DAY - 11
What is Cryptography?
Cryptography
provides for secure communication in the presence of malicious
third-parties—known as adversaries. Encryption (a major component of
cryptography) uses an algorithm and a key to transform an input (i.e.,
plaintext) into an encrypted output (i.e., cipher text). A given algorithm will
always transform the same plaintext into the same cipher text if the same key
is used.
Algorithms
are considered secure if an attacker cannot determine any properties of the
plaintext or key, given the cipher text. An attacker should not be able to
determine anything about a key given a large number of plaintext/cipher text
combinations which used the key.
Hash function
Hash functions are extremely useful and appear in almost all information
security applications.
A hash function is a mathematical function that converts a numerical
input value into another compressed numerical value. The input to the hash
function is of arbitrary length but output is always of fixed length.
Values returned by a hash function are called message
digest or simply hash values. The following picture illustrated hash
function −
Features of Hash Functions
The typical features of hash functions are −
Fixed Length Output (Hash Value)
Hash function coverts data of arbitrary length to a fixed length. This
process is often referred to as hashing the data.
In general, the hash is much smaller than the input data; hence hash
functions are sometimes called compression functions.
Since a hash is a smaller representation of a larger data, it is also
referred to as a digest.
Hash function with n bit output is referred to as an n-bit hash
function. Popular hash functions generate values between 160 and 512 bits.
Efficiency
of Operation
Generally for any hash function h with input x, computation of h(x) is a
fast operation.
Computationally hash functions are much faster than a symmetric
encryption.
Properties of Hash Functions
In order to be an effective cryptographic tool, the hash function is
desired to possess following properties −
1.
Pre-Image
Resistance
This property means that it should be computationally hard to reverse a
hash function.
In other words, if a hash function h produced a hash value z, then it
should be a difficult process to find any input value x that hashes to z.
This property protects against an attacker who only has a hash value and
is trying to find the input.
2.
Second Pre-Image
Resistance
This property means given an input and its hash, it should be hard to
find a different input with the same hash.

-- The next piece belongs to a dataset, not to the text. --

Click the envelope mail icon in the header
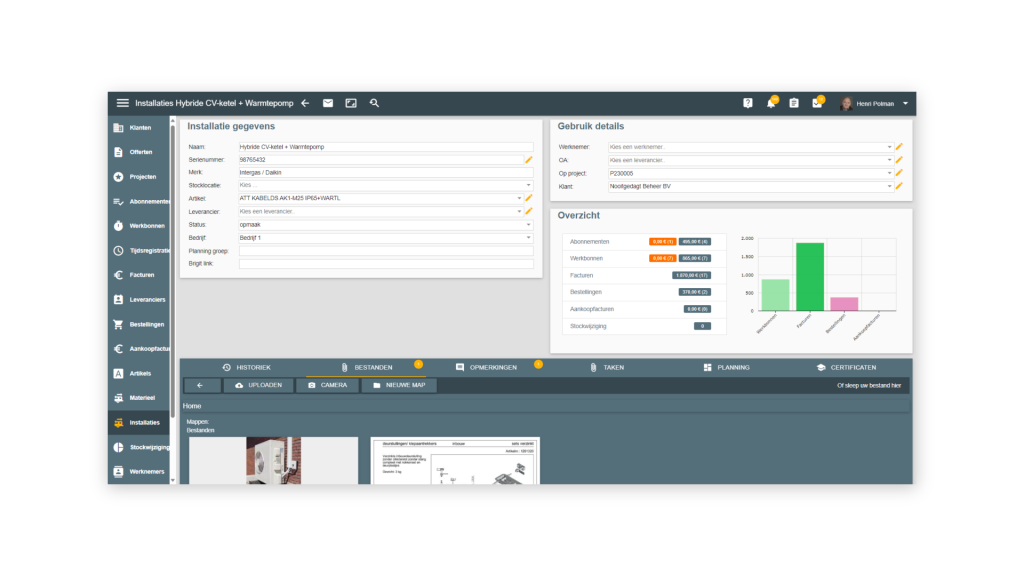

In other words, if a hash function h for an input x produces hash value
h(x), then it should be difficult to find any other input value y such that h(y)
= h(x).
This property of hash function protects against an attacker who has an
input value and its hash, and wants to substitute different value as legitimate
value in place of original input value.
Collision
Resistance
This property means it should be hard to find two different inputs of
any length that result in the same hash. This property is also referred to as
collision free hash function.
In other words, for a hash function h, it is hard to find any two
different inputs x and y such that h(x) = h(y).
Since, hash function is compressing function with fixed hash length, it
is impossible for a hash function not to have collisions. This property of
collision free only confirms that these collisions should be hard to find.

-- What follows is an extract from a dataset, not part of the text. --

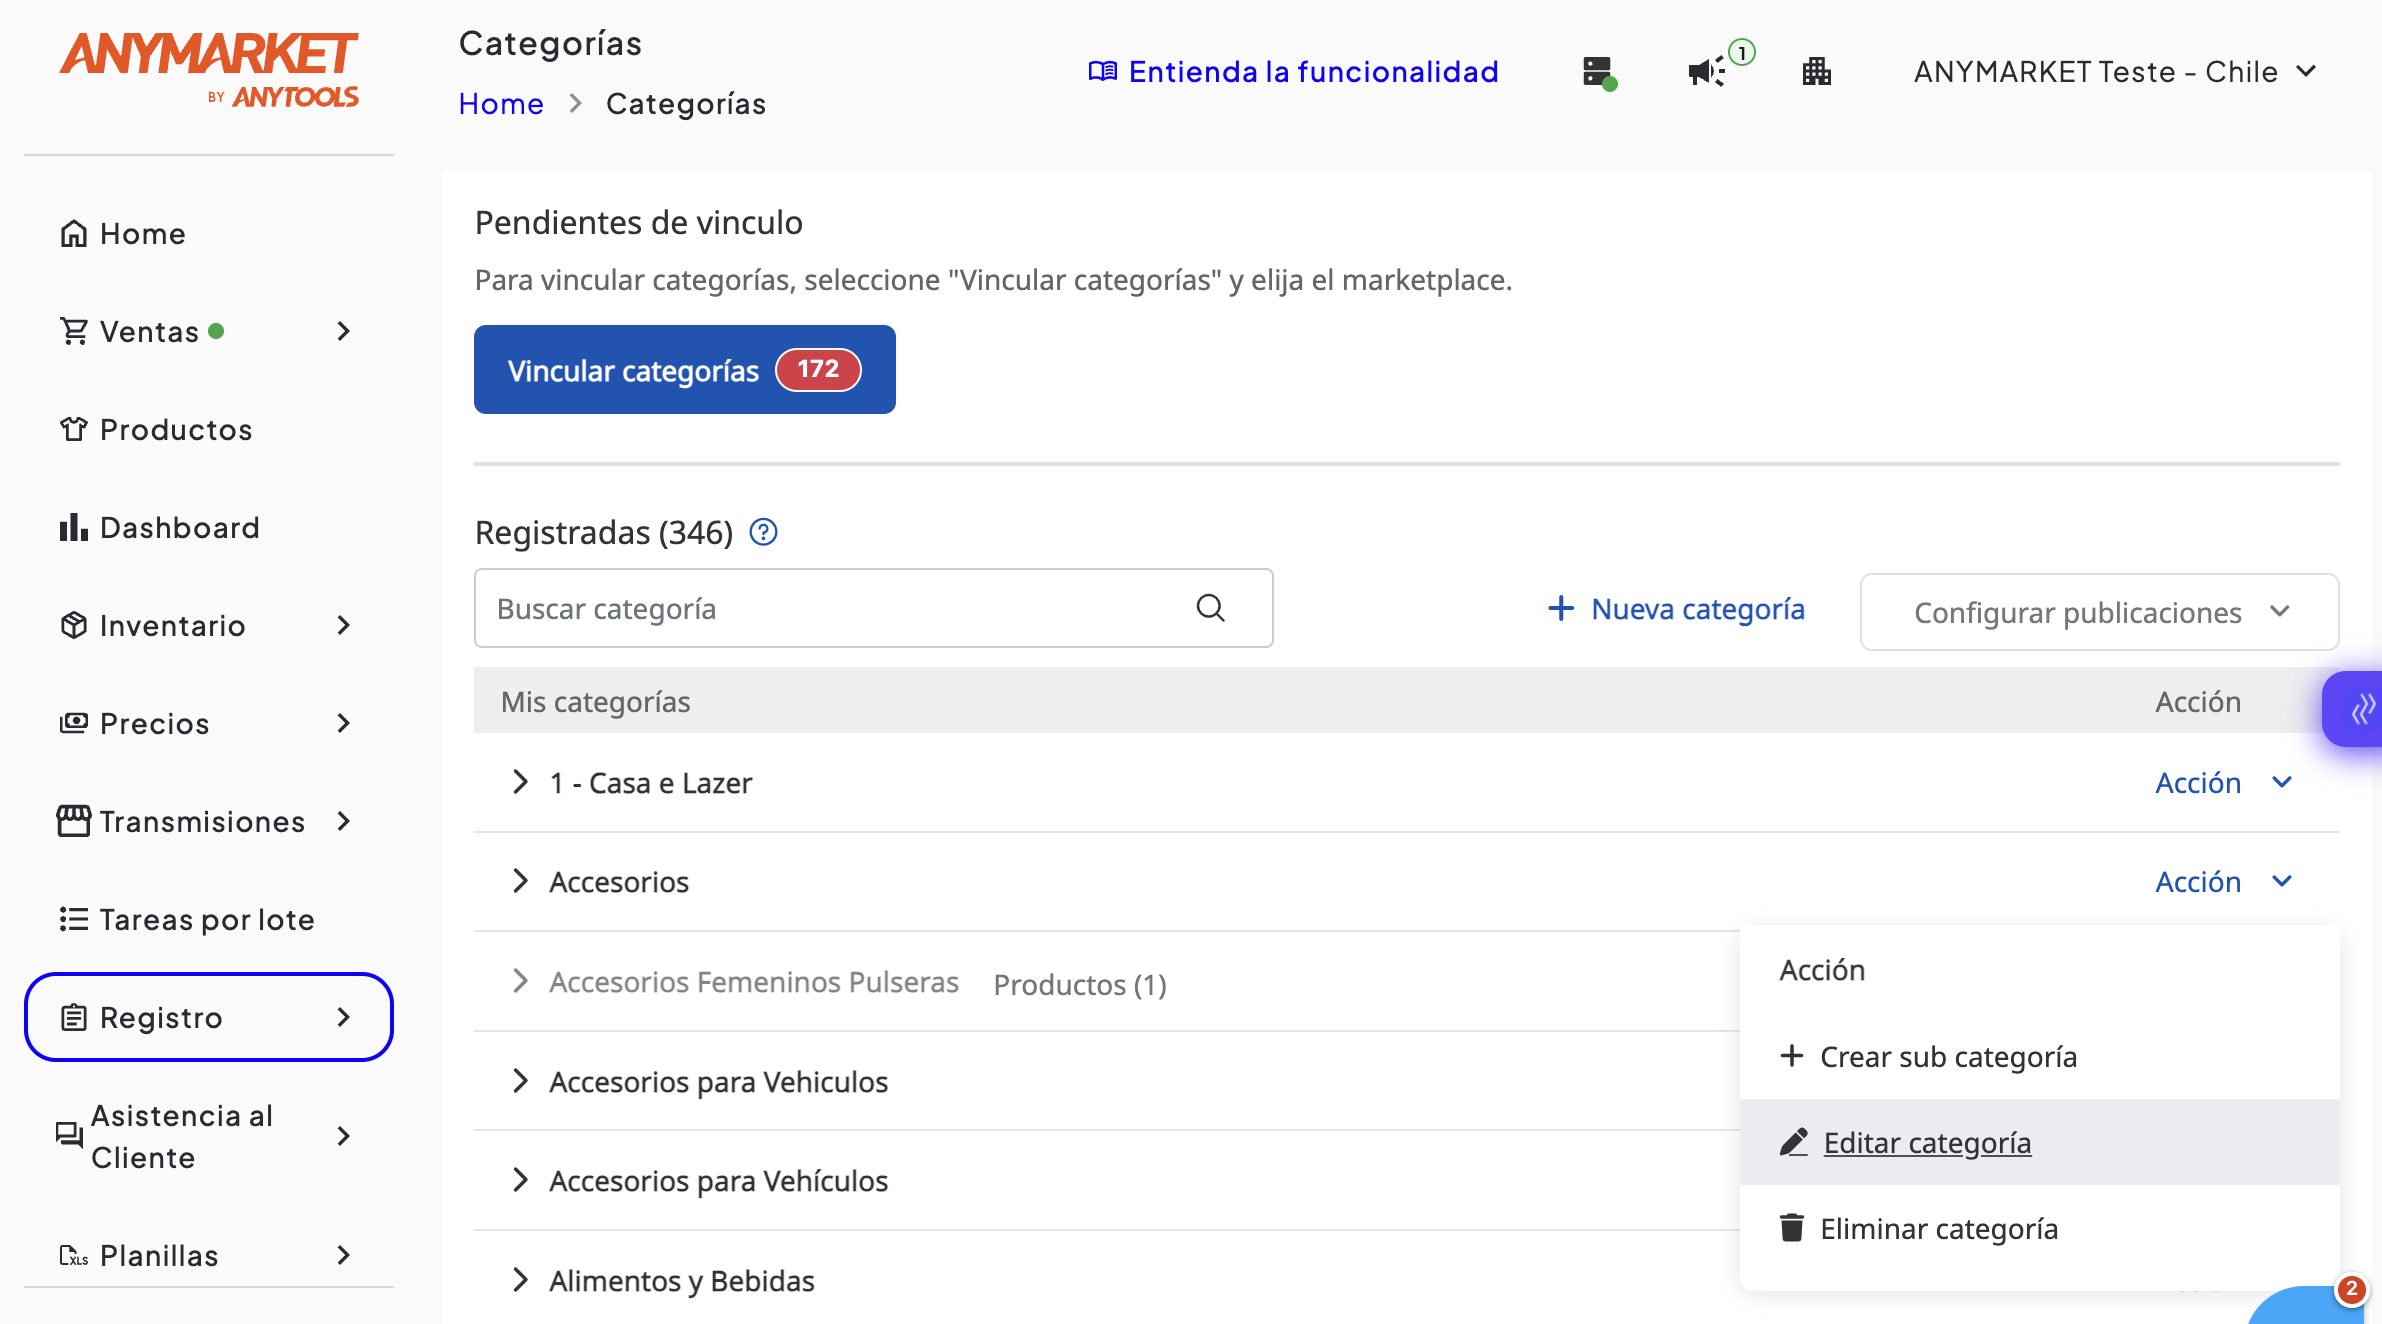Open the purple side panel arrows tab
Viewport: 2382px width, 1324px height.
[x=2360, y=709]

This property makes it very difficult for an attacker to find two input
values with the same hash.
Also, if a hash function is collision-resistant then it is second
pre-image resistant.
Design of Hashing Algorithms
At the heart of a hashing is a mathematical function that operates on
two fixed-size blocks of data to create a hash code. This hash function forms
the part of the hashing algorithm.
The size of each data block varies depending on the algorithm. Typically
the block sizes are from 128 bits to 512 bits. The following illustration
demonstrates hash function −
Hashing algorithm involves rounds of above hash function like a block
cipher. Each round takes an input of a fixed size, typically a combination of
the most recent message block and the output of the last round.
This process is repeated for as many rounds as are required to hash the
entire message. Schematic of hashing algorithm is depicted in the following
illustration −
Since, the hash value of first message block becomes an input to the
second hash operation, output of which alters the result of the third
operation, and so on. This effect, known as an avalanche effect of
hashing.
Avalanche effect results in substantially different hash values for two
messages that differ by even a single bit of data.
Understand the difference between hash function and algorithm correctly.
The hash function generates a hash code by operating on two blocks of
fixed-length binary data.
Hashing algorithm is a process for using the hash function, specifying
how the message will be broken up and how the results from previous message
blocks are chained together.
Popular Hash Functions
Let us briefly see some popular hash functions −
Message Digest (MD)
MD5 was most popular and widely used hash function for quite some years.
The MD family comprises of hash functions MD2, MD4, MD5 and MD6. It was
adopted as Internet Standard RFC 1321. It is a 128-bit hash function.
MD5 digests have been widely used in the software world to provide
assurance about integrity of transferred file. For example, file servers often
provide a pre-computed MD5 checksum for the files, so that a user can compare
the checksum of the downloaded file to it.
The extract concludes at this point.